TASK PROMPT:
Lay out the lines as a JSON list of strings, one string per line and no blank lines. Begin at the first line of the records and finish with the line containing "Action: click(x=157, y=538)".

::: INFORMATION SUPPLIED

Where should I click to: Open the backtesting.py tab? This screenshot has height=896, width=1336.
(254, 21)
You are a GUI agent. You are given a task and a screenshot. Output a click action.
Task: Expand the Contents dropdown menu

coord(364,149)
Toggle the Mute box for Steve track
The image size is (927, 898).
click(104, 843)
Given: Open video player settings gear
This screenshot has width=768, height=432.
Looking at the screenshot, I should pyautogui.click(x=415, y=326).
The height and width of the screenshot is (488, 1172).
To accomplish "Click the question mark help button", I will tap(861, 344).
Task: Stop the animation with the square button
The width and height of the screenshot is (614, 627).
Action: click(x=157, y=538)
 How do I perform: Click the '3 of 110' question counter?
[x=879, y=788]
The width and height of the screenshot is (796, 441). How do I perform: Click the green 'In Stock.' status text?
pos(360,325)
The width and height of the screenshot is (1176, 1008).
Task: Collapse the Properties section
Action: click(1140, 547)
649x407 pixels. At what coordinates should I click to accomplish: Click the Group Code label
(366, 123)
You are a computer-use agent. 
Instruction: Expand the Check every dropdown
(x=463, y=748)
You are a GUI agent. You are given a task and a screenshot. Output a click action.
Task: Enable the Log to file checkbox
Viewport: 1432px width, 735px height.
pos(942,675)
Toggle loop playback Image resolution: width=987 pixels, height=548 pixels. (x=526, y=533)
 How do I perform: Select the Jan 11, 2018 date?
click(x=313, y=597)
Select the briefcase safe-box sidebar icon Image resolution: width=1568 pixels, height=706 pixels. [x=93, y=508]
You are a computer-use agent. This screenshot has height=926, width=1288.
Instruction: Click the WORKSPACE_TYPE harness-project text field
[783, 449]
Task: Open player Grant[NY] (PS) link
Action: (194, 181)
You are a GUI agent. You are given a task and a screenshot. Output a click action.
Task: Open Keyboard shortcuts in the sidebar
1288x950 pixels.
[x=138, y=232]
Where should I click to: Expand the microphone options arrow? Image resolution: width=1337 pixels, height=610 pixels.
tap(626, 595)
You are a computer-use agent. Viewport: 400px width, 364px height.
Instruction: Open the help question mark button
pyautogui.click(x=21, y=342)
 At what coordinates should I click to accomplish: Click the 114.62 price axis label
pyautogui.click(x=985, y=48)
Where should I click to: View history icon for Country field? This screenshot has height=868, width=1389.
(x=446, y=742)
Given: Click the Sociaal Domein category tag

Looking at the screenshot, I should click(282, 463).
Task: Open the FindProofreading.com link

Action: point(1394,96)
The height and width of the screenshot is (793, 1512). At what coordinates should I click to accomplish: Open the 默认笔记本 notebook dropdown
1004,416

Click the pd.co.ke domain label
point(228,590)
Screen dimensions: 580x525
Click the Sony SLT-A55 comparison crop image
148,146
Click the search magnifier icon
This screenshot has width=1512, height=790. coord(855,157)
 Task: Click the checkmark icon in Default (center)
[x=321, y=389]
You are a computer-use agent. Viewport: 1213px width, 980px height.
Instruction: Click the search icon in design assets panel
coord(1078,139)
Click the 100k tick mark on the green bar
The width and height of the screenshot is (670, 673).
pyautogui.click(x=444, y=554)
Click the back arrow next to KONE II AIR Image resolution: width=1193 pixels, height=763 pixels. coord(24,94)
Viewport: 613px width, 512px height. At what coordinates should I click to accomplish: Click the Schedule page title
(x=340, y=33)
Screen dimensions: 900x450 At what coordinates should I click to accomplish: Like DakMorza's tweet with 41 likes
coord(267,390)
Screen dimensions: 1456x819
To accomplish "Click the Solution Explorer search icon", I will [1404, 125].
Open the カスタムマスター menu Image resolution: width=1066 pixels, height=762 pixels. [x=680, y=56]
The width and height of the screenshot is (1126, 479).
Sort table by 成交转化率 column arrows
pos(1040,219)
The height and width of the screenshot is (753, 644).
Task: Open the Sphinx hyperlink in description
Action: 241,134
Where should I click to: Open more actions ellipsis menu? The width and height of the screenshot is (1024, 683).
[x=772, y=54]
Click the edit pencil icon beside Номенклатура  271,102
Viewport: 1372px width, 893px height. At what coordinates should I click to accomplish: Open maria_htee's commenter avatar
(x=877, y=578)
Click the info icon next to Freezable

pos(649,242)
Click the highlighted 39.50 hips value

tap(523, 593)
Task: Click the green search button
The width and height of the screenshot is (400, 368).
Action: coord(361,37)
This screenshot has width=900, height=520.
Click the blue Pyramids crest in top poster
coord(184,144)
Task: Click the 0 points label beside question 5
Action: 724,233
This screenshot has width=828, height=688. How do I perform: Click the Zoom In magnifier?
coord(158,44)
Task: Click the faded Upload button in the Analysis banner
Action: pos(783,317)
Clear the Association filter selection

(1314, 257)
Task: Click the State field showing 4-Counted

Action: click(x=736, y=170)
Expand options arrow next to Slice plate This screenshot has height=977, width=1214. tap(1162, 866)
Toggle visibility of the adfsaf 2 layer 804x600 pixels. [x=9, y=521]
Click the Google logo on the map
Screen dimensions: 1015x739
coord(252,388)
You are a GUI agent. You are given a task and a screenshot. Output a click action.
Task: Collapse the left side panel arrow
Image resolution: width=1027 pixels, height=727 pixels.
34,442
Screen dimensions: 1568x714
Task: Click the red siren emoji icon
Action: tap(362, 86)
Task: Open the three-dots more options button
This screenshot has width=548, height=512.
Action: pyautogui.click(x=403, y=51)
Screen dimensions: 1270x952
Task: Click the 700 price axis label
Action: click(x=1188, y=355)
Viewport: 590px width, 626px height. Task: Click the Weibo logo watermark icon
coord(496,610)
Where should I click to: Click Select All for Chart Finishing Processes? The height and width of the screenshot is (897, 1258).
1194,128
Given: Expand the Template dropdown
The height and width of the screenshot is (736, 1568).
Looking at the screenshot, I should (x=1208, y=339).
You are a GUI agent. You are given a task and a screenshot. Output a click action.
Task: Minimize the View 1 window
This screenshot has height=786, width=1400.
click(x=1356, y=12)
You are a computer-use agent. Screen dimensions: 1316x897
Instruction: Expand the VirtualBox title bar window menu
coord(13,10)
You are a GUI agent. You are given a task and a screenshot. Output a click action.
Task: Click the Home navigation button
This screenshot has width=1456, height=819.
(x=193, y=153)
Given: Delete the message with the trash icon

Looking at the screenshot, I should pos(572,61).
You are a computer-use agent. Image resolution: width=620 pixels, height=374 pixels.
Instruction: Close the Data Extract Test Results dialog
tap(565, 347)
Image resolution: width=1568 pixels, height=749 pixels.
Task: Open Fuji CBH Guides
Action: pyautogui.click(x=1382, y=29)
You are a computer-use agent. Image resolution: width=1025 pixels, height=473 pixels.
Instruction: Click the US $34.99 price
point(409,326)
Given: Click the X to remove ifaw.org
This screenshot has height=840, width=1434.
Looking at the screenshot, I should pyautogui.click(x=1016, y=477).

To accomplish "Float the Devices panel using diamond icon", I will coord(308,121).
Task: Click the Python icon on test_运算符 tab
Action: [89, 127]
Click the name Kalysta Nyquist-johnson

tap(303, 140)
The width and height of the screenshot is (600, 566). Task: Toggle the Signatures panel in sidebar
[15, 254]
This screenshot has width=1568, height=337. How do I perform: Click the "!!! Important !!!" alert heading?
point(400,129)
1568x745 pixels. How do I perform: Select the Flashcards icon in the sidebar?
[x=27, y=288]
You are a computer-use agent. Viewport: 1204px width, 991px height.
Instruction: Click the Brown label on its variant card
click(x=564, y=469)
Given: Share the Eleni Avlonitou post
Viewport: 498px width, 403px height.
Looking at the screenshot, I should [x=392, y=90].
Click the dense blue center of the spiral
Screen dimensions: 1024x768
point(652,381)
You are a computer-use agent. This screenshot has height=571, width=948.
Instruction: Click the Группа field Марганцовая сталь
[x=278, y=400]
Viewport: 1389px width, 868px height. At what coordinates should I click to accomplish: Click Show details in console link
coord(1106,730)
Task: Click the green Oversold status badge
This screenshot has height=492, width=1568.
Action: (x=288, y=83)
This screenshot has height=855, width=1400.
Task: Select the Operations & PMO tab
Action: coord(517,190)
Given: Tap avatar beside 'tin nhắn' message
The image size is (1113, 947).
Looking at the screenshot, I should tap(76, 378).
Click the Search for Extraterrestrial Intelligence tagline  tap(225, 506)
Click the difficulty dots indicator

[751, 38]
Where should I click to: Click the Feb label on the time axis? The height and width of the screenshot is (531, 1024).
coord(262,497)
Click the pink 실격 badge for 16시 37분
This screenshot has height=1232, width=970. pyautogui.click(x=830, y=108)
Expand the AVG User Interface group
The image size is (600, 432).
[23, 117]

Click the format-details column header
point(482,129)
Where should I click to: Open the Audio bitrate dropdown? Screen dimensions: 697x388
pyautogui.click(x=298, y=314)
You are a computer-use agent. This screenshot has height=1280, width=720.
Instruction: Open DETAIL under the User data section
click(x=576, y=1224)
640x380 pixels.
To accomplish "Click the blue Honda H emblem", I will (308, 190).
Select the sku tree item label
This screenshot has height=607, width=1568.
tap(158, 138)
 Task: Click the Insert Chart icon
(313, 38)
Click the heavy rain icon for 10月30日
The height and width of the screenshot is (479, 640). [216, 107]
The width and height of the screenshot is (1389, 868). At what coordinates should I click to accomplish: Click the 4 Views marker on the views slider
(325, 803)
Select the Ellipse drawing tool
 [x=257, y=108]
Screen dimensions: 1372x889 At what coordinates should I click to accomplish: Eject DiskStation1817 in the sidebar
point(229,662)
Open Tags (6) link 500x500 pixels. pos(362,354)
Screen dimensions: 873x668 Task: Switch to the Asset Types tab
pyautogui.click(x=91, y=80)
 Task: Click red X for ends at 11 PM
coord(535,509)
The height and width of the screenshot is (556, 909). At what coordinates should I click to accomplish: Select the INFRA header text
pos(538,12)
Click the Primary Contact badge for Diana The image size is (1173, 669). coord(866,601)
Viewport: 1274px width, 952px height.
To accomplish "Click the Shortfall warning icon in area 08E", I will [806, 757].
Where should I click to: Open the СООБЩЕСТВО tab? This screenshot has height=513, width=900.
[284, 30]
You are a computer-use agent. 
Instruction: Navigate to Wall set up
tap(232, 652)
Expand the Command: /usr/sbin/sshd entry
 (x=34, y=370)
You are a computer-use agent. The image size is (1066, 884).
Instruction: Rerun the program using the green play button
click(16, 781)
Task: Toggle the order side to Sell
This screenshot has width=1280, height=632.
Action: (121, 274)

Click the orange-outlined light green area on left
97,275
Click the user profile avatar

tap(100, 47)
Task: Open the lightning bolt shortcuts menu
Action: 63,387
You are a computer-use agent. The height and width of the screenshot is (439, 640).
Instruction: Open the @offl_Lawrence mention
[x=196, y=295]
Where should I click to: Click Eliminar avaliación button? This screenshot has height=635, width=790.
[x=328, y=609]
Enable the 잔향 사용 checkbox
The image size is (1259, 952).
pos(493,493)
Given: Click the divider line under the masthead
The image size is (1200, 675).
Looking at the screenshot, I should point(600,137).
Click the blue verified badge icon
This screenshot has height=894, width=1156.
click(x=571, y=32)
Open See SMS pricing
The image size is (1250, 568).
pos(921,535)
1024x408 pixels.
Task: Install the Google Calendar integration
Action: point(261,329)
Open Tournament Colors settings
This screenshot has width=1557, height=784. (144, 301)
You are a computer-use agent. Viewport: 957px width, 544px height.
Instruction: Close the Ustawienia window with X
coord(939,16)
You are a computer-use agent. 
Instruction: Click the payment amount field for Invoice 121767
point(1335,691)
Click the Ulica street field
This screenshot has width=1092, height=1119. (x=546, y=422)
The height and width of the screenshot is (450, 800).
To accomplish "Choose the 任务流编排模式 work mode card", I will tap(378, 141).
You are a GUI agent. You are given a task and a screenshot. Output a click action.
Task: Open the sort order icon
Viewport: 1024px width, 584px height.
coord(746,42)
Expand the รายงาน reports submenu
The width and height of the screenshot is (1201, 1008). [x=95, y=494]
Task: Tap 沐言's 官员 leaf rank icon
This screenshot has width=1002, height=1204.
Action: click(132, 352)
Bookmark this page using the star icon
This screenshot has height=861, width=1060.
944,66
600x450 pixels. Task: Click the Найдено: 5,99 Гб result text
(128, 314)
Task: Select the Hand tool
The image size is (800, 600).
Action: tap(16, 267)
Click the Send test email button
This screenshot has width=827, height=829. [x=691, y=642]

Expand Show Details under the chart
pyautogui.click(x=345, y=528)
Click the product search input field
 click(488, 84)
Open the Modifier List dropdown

::::::

REPLY:
[
  "Where should I click to: Open the backtesting.py tab? This screenshot has height=896, width=1336.",
  "(254, 21)",
  "You are a GUI agent. You are given a task and a screenshot. Output a click action.",
  "Task: Expand the Contents dropdown menu",
  "coord(364,149)",
  "Toggle the Mute box for Steve track",
  "The image size is (927, 898).",
  "click(104, 843)",
  "Given: Open video player settings gear",
  "This screenshot has width=768, height=432.",
  "Looking at the screenshot, I should pyautogui.click(x=415, y=326).",
  "The height and width of the screenshot is (488, 1172).",
  "To accomplish \"Click the question mark help button\", I will tap(861, 344).",
  "Task: Stop the animation with the square button",
  "The width and height of the screenshot is (614, 627).",
  "Action: click(x=157, y=538)"
]